A 1:1 TS macro would be cool, popular with product photographers, most of whom swear by the TS-E 90 +/- extenders. I would guess that 90 to 120 mm would be the sweet spot. I would like a 300 or 400mm 1:1 macro, perhaps by having swing-in elements or a converter with glass to cover the 1:4 to 1:1 magnifications. (It would be great for those head shots of rattlesnakes and cottonmouths. Really. I currently use the 180 plus 1.4x TC, and even that is slightly closer than I would like.) It needn't be continuously focusable from infinity to 1:1, if that presents a design issue. I admit that I would like a lighter 180mm 1:1 macro with IS, but the IS would be more for the 1:3 and lesser magnification, because IS doesn't do much at high magnification. Speaking of which, I wonder how in-body image stabilization (sensor position adjustment) would work in macro. Sony A7II users?

I am not sure that any of these are truly unique.
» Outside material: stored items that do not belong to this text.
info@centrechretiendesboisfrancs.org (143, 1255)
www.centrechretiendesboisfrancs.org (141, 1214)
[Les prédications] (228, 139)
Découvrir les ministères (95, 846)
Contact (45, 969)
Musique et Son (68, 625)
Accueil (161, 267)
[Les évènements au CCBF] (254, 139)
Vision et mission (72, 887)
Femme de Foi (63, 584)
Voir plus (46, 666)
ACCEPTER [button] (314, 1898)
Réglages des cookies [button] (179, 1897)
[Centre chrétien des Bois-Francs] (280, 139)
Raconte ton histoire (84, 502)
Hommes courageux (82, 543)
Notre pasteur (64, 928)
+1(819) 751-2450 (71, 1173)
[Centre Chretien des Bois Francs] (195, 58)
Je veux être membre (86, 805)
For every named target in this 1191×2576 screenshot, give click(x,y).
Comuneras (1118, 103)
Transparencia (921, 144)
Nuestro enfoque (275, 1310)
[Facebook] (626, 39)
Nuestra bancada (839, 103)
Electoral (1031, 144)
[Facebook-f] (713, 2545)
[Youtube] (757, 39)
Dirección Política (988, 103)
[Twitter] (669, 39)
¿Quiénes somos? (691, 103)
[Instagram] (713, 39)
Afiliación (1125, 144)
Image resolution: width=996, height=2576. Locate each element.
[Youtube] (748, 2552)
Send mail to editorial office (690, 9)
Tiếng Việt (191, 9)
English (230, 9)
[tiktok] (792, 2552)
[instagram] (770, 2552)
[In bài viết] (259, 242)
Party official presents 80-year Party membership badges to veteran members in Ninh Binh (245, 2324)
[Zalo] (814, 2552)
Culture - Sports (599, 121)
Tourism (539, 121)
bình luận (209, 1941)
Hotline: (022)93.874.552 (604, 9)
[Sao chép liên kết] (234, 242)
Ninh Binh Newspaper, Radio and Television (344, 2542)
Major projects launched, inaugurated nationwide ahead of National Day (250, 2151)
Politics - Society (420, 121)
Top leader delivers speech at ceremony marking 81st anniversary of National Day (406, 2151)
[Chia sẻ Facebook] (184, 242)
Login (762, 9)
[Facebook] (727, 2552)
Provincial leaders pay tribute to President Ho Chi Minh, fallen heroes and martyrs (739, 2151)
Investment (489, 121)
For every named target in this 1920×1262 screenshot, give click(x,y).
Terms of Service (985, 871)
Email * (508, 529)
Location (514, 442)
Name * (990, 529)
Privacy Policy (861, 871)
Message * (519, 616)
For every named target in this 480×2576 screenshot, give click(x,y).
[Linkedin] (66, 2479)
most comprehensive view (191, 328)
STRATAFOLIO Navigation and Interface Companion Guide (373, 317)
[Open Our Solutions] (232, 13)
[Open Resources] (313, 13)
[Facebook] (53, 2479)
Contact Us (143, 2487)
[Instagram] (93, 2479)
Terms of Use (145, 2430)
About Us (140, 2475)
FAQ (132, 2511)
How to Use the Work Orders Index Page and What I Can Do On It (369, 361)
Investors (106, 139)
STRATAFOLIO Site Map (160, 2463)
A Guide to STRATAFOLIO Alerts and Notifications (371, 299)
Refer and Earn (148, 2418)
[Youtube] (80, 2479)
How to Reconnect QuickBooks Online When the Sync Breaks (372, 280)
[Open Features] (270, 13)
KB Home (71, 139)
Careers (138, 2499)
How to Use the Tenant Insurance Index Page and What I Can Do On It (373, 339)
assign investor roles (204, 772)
The MP-E 65, now THAT'S unique!


----------



## privatebydesign (Feb 9, 2015)

This constant clamour for T/S macro lenses displays a remarkable consistency for failing to grasp how tilt works and the intrinsic limitations of tilt lenses on cameras with deep mirror boxes.

Sure, the 90mm TS-E is a wonderful product lens and it is often paired with extension tubes to reduce minimum focus distance and increase magnification, a 25mm tube gives you a 0.6x magnification, but tilt use becomes limited at these distances because of mirrorbox shadowing and if you look at the classic 90 TS-E + tube images they are all done with the camera tilted too.

A 90 TS-E MkII with a closer focusing distance, yes; a T/S Macro (1:1) I think is highly unlikely.


----------



## Rahul (Feb 9, 2015)

privatebydesign said:


> a T/S Macro (1:1) I think is highly unlikely.



My question is, would it be possible? If yes, Canon may charge another $ 3,000 for this lens. 

The point here is that right now everyone is simply speculating what the new "Unique" feature would be. If a certain lens design is technically not possible, fine, let's speculate on something else. However, if a lens design is possible even theoretically, why dismiss it altogether?


----------



## KeithBreazeal (Feb 9, 2015)

Hopefully a non-linear focusing design that will allow very fine adjustments at higher magnifications.


----------



## RLPhoto (Feb 9, 2015)

An Updated 180mm Macro? IS perhaps? A Zoom 180mm Macro with IS?


----------



## weixing (Feb 9, 2015)

Hi,
With dual speed focusing ring?? One for fast focusing and one for very fine focusing??

Have a nice day.


----------



## Stuart (Feb 9, 2015)

Why would you need a TS macro? its a small subject - just move the camera to the new focus plane position.


----------



## Don Haines (Feb 9, 2015)

privatebydesign said:


> This constant clamour for T/S macro lenses displays a remarkable consistency for failing to grasp how tilt works and the intrinsic limitations of tilt lenses on cameras with deep mirror boxes.
> 
> Sure, the 90mm TS-E is a wonderful product lens and it is often paired with extension tubes to reduce minimum focus distance and increase magnification, a 25mm tube gives you a 0.6x magnification, but tilt use becomes limited at these distances because of mirrorbox shadowing and if you look at the classic 90 TS-E + tube images they are all done with the camera tilted too.
> 
> A 90 TS-E MkII with a closer focusing distance, yes; a T/S Macro (1:1) I think is highly unlikely.


+1


----------



## mrsfotografie (Feb 9, 2015)

scyrene said:


> epsiloneri said:
> 
> 
> > Hjalmarg1 said:
> ...



The lens would have to be practically on the subject itself I imagine, it does seem oxymoronic I agree which is why I mentioned the idea in the first place


----------



## keithcooper (Feb 9, 2015)

*Fully Telecentric please*

I'd like an object-space telecentric version of the MP-E 65, or if Canon really want our cash, a fully telecentric zoom macro...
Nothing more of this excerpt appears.